A few weeks ago, my wife and I visited Pitlochry—
Yes, I know where it is, Deputy First Minister. We visited Pitlochry because we had tickets for the enchanted forest show, which was excellent, well attended and very well organised. Will the minister join me in complimenting the people who run the enchanted forest, and Forestry and Land Scotland for its involvement in the project? Will she encourage Forestry and Land Scotland to look at the possibility of such a show taking place in other areas in Scotland?
At the risk of upsetting the Deputy First Minister, I must admit that I have not had the opportunity to attend the enchanted forest, but I will definitely make the effort to do so. I am happy to join Richard Lyle in commending the work that Forestry and Land Scotland does with communities across Scotland to encourage and enable events such as the enchanted forest. I also commend the work that is done by the community interest company to put the event together—it is an innovative and stunning use of forestry.
Forestry and Land Scotland actively supports such work, and it is open to proposals from groups and communities that are looking to develop and deliver such events.
To ask the Scottish Government how it promotes venison as a nutritional food. (S5O-03726)
Last year, I visited apprentices at Downfield farm, in Fife, to help the industry to launch the first-ever strategy for Scotland’s wild and farmed venison sector. The strategy includes action to build on the good work that is already being done in schools and communities to promote the nutritional benefits of venison as a low-fat and high-iron quality food. That work has included recent events that have been delivered in partnership with the Royal Highland Education Trust at the Gilston estate in Fife and at the Luss estate, with about 600 primary-aged children in attendance.

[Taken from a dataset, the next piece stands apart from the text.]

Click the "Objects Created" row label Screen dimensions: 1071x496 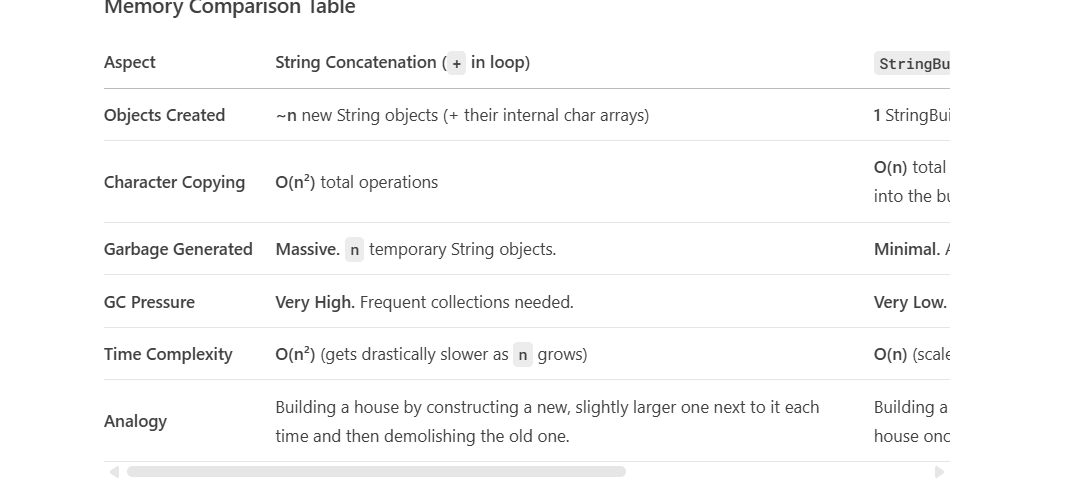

More broadly, we will continue working with stakeholders in the venison sector to take forward wider actions in the strategy to develop more consumer-driven communications campaigns to a wider audience.

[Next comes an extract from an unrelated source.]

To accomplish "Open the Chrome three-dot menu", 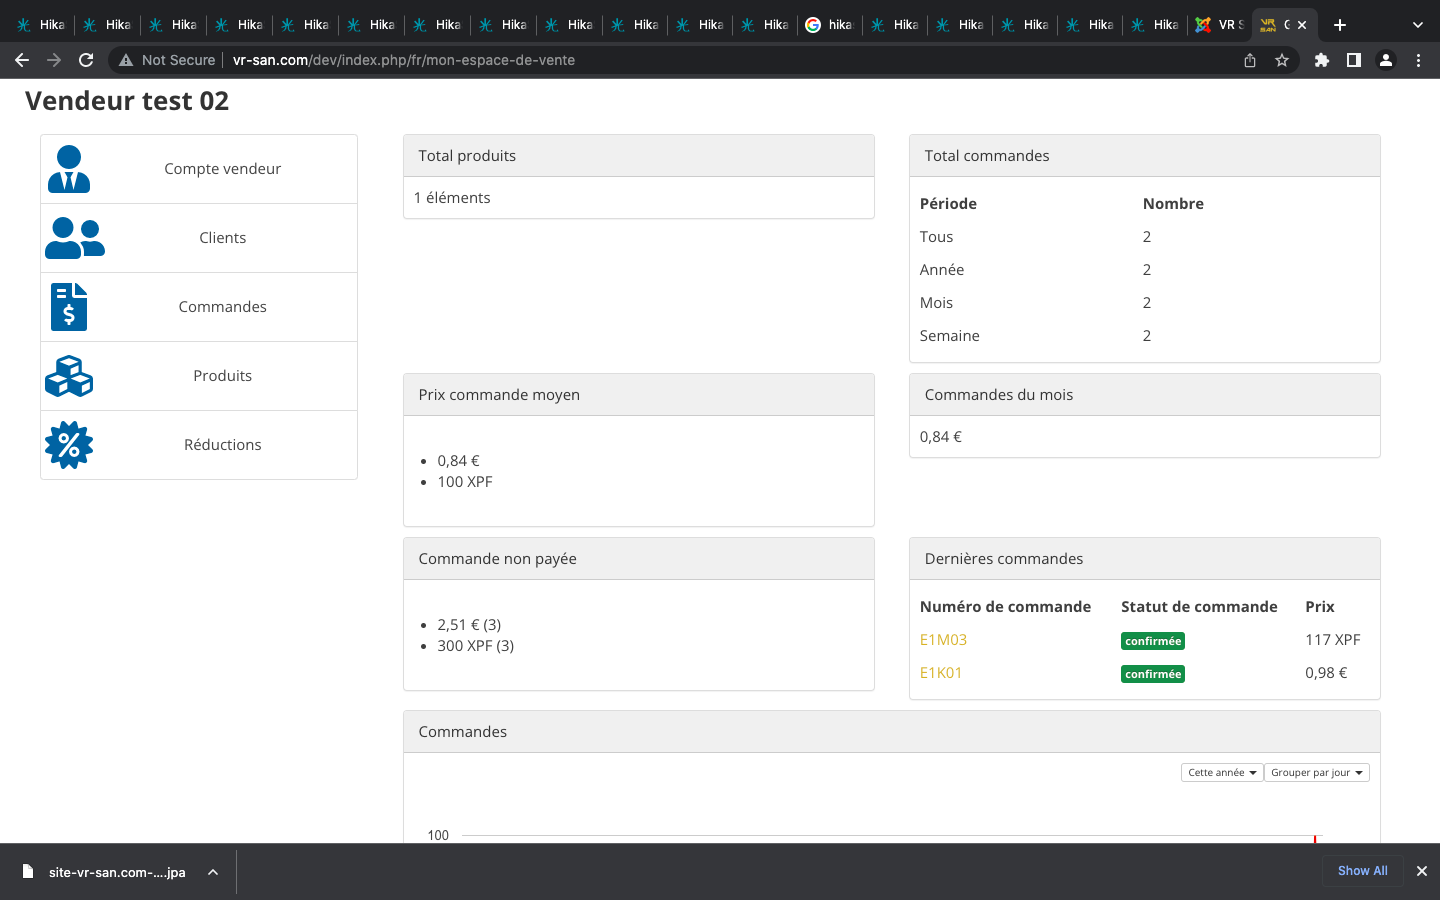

Everyone in the chamber will be aware that we have issues with peri-urban deer, and lowland deer stalkers do a great deal of work in that regard to keep our roads and urban areas safe. However, I have often thought it a loss that in urban Scotland we do not promote venison as the healthy and nutritious food that it is. I have previously raised the issue of venison larders in urban settings. Will the minister let me know whether that is being actively discussed?
Through its beyond the glen strategy, the venison industry intends to invest in area-based facilities to maintain wild carcase quality and open new routes to local markets. That includes working with deer groups in the lowlands to implement a scheme around co-operatively owned and operated chillers and larders to meet that market’s needs. There are existing legal routes to market through licensed venison dealers for deer that are shot locally for onward sale, and discussions are under way with Scottish craft butchers to enhance the promotion of those channels next year.